Матрос вызвал дежурного по кораблю, которым оказался не офицер, а мичман. Он взял нахимовца за руку и, добродушно улыбаясь, повел к помощнику командира.

Боря окончательно пал духом. Особенно обидно было, что мичман вел его за руку, как маленького. Встречные матросы улыбались и подмигивали Боре. Нет, что ни говорите, но эти минуты шествия за дежурным были, может, самыми неприятными, самыми оскорбительными в жизни Бориса Похитайло.

Так началась у Бори летняя морская практика.

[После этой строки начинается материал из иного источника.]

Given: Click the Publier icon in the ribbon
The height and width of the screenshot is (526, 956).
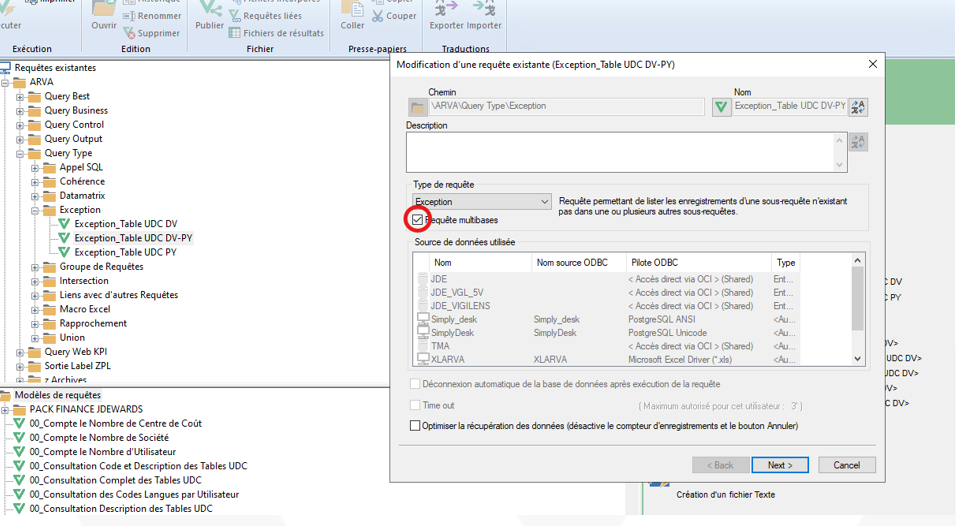Looking at the screenshot, I should [x=209, y=9].
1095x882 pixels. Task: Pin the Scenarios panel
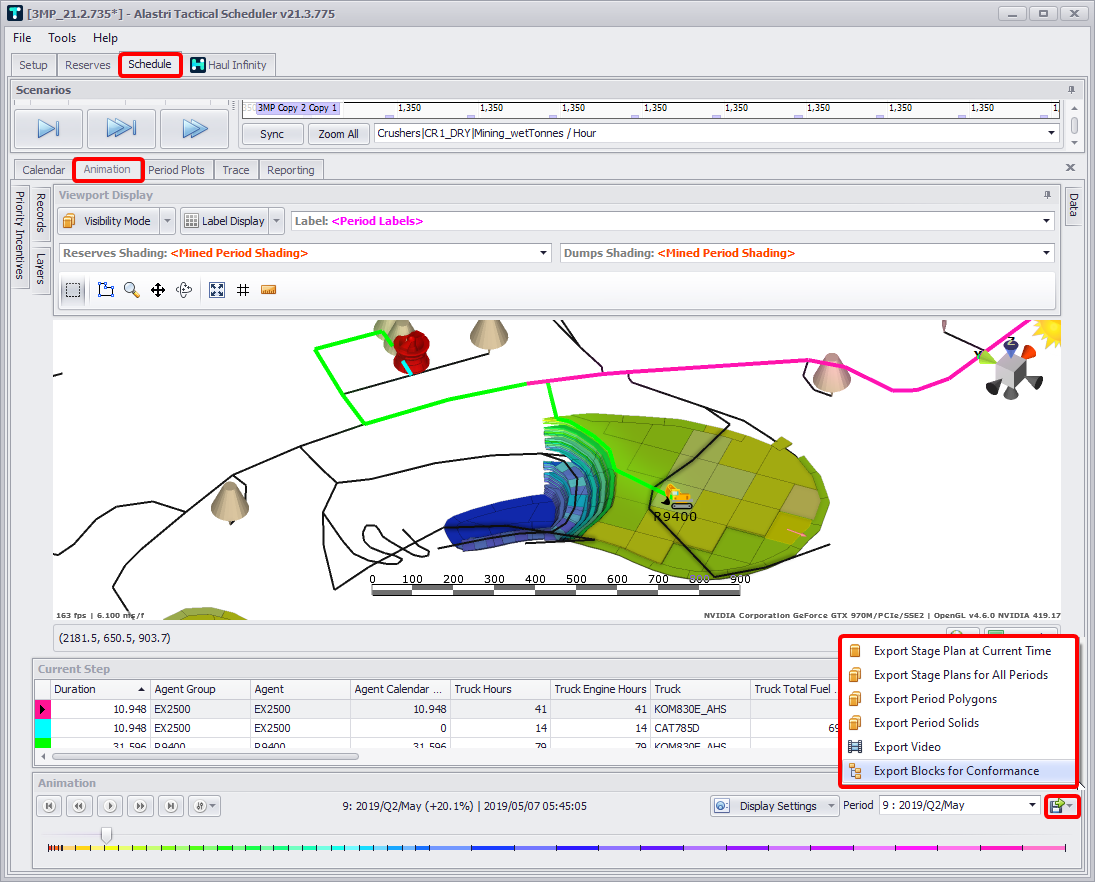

Корабль все время стоял у стенки и, кажется, не собирался никогда выходить в море. Словно в довершение всех Бориных несчастий, в море не происходило аварий и бедствий кораблей, которым нужна была бы помощь. Борис втайне даже желал какого-нибудь сверхграндиозного кораблекрушения, в котором бы их «коробка» сыграла героическую роль. Но, как назло, грандиозных катастроф не происходило.

Правда, Боря зря не терял времени, да и боцман не давал особенно прохлаждаться. С утра до вечера Боря лазал по кораблю, изучал его от клотика до киля. Матрос Данилов, прикрепленный к нахимовцу в качестве «гида», как выразился в шутку боцман, очень тяготился этими обязанностями. Не раз он обращался к боцману с просьбой освободить его от «преподавательской деятельности», но тот не хотел и слушать об этом.

— Отставить такие разговоры, матрос Данилов! Вы опытный моряк — так, по крайней мере, думал я о вас до сегодняшнего дня, — и поэтому должны передать свои знания нахимовцу.

— Есть, передать знания…

Данилов повернулся кругом и направился в кубрик, где его ожидал Борис Похитайло.

— Детский сад! — ворчал Данилов. — Товарищ Данилов— корабельный гид, заместитель пионервожатого по военно-морской части. Сила! Черт знает что такое!

При виде Данилова Похитайло поднялся, поправил бескозырку и вытянул руки по швам.

— Вольно! Ну, будущий покоритель стихии, отважный морепроходец, сегодня изучаем назначение и устройство носового шпиля. Прошу следовать за мной.

Боря, не зная, улыбаться ему на шутку матроса или оставаться серьезным, пошел вслед за Даниловым.